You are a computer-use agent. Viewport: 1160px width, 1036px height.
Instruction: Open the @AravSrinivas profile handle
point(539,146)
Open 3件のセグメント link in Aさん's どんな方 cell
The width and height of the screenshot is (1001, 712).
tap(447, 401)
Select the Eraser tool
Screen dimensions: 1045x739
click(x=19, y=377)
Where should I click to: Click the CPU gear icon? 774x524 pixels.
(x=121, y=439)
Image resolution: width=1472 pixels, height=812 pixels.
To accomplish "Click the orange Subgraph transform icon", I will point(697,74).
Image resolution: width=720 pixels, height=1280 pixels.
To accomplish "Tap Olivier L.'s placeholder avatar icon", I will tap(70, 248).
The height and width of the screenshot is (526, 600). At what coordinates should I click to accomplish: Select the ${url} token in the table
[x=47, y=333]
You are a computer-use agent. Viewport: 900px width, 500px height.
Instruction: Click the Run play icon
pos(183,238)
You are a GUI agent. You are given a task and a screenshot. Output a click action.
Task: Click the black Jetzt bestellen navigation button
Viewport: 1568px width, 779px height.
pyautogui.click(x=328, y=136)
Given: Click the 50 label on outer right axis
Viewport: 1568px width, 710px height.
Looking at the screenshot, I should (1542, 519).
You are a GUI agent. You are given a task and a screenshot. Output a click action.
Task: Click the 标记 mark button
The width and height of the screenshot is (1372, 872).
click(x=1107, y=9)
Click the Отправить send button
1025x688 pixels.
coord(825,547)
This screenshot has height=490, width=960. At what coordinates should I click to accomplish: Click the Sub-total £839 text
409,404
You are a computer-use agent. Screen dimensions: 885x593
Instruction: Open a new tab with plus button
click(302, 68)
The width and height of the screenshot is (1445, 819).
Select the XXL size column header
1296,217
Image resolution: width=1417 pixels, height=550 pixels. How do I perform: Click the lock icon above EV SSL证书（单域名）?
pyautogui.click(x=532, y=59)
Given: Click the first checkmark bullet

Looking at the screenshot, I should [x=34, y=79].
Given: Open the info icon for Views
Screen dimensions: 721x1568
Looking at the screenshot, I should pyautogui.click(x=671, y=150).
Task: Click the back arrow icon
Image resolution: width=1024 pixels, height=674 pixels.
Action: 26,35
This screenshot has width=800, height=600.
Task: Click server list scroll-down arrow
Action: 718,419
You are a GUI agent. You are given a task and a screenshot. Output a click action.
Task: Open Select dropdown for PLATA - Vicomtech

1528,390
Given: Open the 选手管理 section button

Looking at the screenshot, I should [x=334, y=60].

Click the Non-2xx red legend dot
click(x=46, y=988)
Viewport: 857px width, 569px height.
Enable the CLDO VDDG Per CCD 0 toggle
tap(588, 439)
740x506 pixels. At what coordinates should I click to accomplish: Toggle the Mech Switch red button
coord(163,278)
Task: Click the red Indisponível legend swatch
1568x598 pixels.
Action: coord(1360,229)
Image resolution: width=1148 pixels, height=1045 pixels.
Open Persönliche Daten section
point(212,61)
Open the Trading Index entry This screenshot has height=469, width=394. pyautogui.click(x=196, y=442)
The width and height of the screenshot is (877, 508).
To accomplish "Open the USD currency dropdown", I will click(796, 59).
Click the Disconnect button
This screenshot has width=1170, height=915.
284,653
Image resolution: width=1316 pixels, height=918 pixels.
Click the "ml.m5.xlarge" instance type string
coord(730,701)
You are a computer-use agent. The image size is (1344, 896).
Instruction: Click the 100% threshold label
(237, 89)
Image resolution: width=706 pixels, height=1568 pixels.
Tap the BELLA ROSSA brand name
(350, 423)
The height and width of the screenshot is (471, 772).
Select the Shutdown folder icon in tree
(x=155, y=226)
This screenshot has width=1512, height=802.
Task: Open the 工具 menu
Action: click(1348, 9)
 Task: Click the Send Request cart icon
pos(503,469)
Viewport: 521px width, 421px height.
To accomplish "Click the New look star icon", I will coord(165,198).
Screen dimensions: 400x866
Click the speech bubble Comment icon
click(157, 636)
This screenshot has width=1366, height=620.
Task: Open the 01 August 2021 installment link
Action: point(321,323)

Problem details — Could you state the number of lines above in which the word "agent" appears? Give that number by itself.

Problem solution — 7